G20 Finance Ministers Grapple with Third Year of Pandemic Economy

G20 finance ministers and central bank governors begin their first meetings under the Indonesian G20 presidency on Thursday. The two-day meetings address global pandemic response, recovery and preparing for future crises. Developing country access to debt relief, aid and vaccines are high on the agenda.

“The prolonged economic crisis and new virus variants derailed global recovery projections,” said Eric LeCompte, Executive Director of the religious development group Jubilee USA Network. “Developing countries are in dire need of vaccines and support for economic recovery."

Developing country debts as a proportion of their economies rose last year by about five times the usual yearly rise during the preceding decade. The G20 launched a debt reduction process in November 2020. Chad, the first country to apply to the G20 debt reduction initiative, has yet to receive any relief. Zambia and Ethiopia, the other countries that applied, are further behind in the process.

“The G20 needs to offer speedy and deep debt relief and compel private creditors to match it,” added LeCompte, a United Nations finance expert. "History teaches us that the longer we wait to address a debt crisis, the more difficult it becomes to solve the crisis."

Finance ministers will review progress on aid commitments to developing countries.

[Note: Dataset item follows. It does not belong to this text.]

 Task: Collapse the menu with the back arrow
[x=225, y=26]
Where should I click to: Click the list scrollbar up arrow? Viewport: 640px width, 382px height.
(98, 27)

The World Bank projects that average incomes in 40% of developing countries will be lower next year than they were in 2019. Developing countries received about $230 billion and wealthy countries received more than $400 billion of $650 billion in emergency currency or Special Drawing Rights that the IMF created in August.

The G20 could affirm the direction of a pandemic response vehicle that could accept donations of Special Drawing Rights from wealthy countries. The IMF's Resilience and Sustainability Trust could fund long-term, affordable loans to developing countries.

“While G20 leaders are making progress, we are worried we aren't moving quickly enough to solve this crisis or prevent the next crisis from happening,” remarked LeCompte.